Still waiting to hear from my publisher on my line-edits. She said a week. It's been over two . . .
When I was waiting to hear from potential agents, or potential publishers, when I queried a dozen times every two weeks, I made myself keep writing. As a result, by the time I landed an agent, I had two books. By the time I landed a publishing contract, I had half of a third. Today, that third book sits 75% done, yet it sits waiting.
Some items changed in book one from the time it went from me to the agent to the editor. Scenes changed. Some violence was altered. A love scene aborted. A death reconstructed. You know...lots of stuff. The story is the same, but steps deviated a bit. But the change was enough to shift events in Book Two, and maybe Book Three.
I've always been a nonfiction writer. Nonfiction helped me acquire promotions and carried me into FundsforWriters and an award-winning website. It pours out of me like sweat on an August day picking tomatoes. It just happens without much thought. But here I sit, struggling with a first-draft of a nonfiction FundsforWriters book, knowing this ought to be like breathing for me. Yet, I can't get fiction scenes out of my head.
There's even a fourth book. I've researched it. The info collects dust, stacked and waiting. I'm hungry for my fiction. My characters are in a coma.
Waiting . . . I've never been too fond of that task. I can do it, as long as I can assign a project to my mind and turn it loose. Then I can wait for hours as I solve problems or spin ideas. But the projects I have at present are held up in publishing congestion, so to speak. Or is it more a mental traffic jam?
Heck, I even have to go to my critique group tonight, probably empty-handed, and listen to all the other new fiction being presented. I'm aging here, when I could be writing stories of Carolina Slade.
But I do what I have to do. I'm a writer. It's what I've signed up to be. So that means writing what I don't feel like writing, not taking time off. As my own boss, I'll kick my butt to return to the draft . . . the nonfiction draft. The one with a superb message that deserves a voice. It's been in my head for several years. The topic is a favorite at conferences, and I'd be remiss not to reduce it to print form, so folk who can't visit conferences can access that same information and advice. Now's the best time to tackle that very valid, worthwhile goal.
It's what sits on my plate now, and I shall embrace it. This feels like once upon a time when one child behaved at a family function and the other showed his behind to the point of major embarrassment. I preferred spending time rewarding the good baby instead of dealing with the aggravation of the other. I loved them both, and I needed, continue to need, both in my life, but at that moment, one just commanded my attention more.

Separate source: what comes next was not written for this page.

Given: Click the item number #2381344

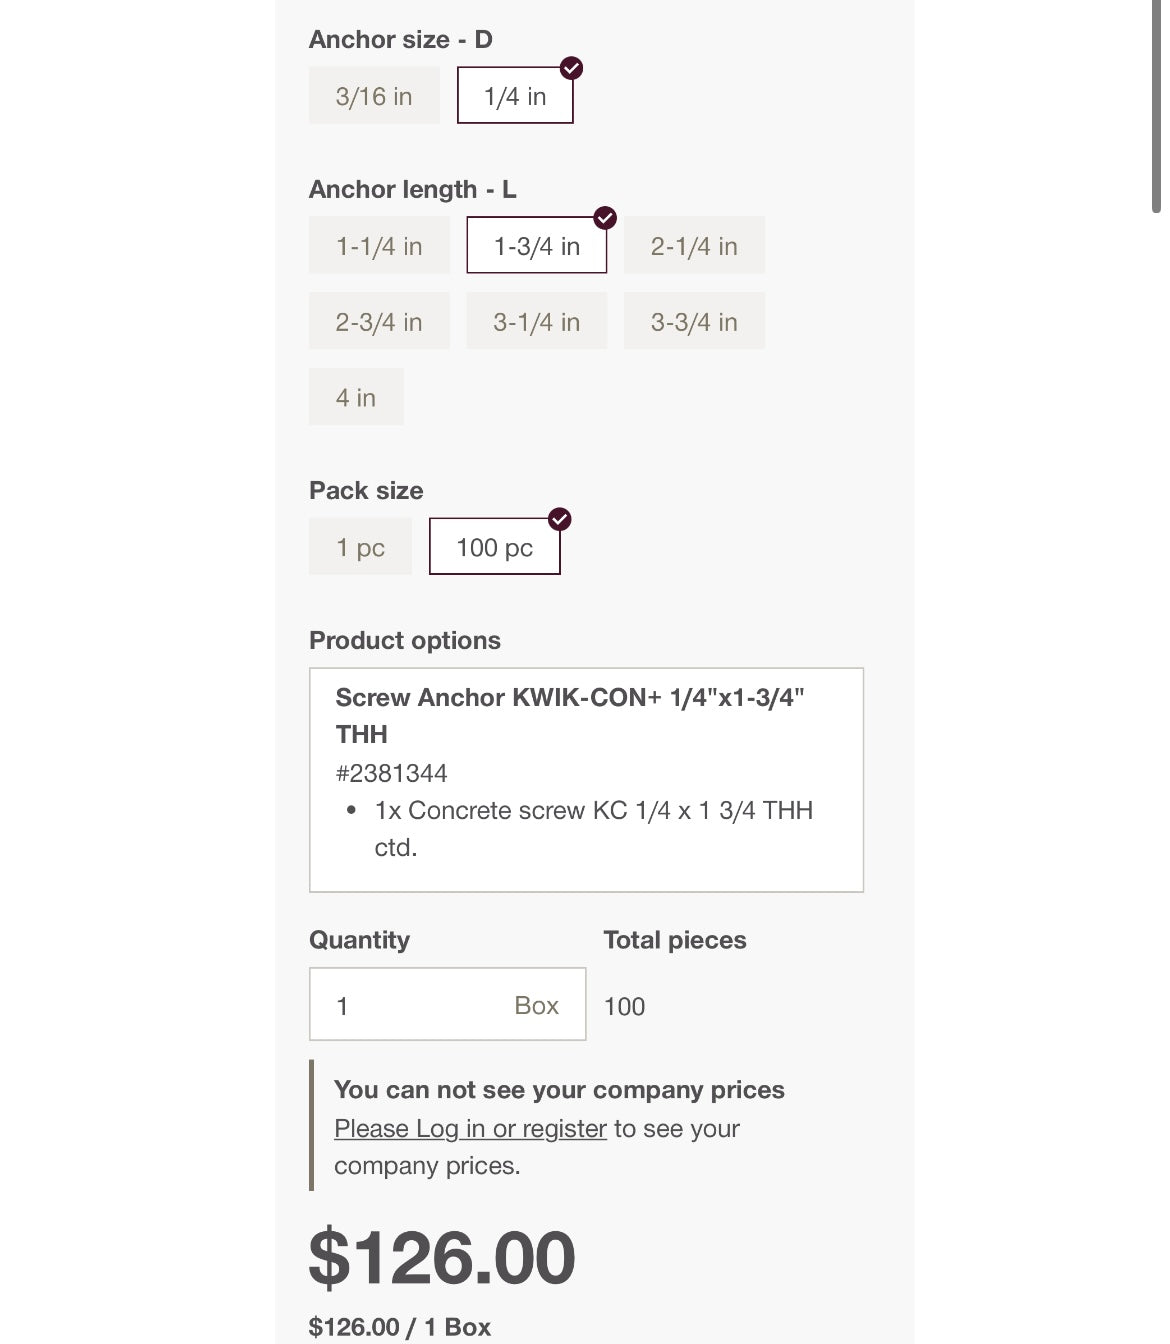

Tick, tick, tick. Yes, it's hard to wait, but it's part of the deal. Writing can't be all about designing the pretty stories. Sometimes, it's about earning a living. And we are derelect if we don't count our blessings that we are able to do both.
1 comment:
I feel like I'm always having to say "no" to something because something else is more important. I do think that's the inevitable dichotomy of being both a fiction and nonfiction writer. And, in my case, having multiple little ones at home.
I've been thinking of you lately as I have four speaking engagements before Thanksgiving. Well, three more; one of them was yesterday. I keep telling myself, "This is writing time, too."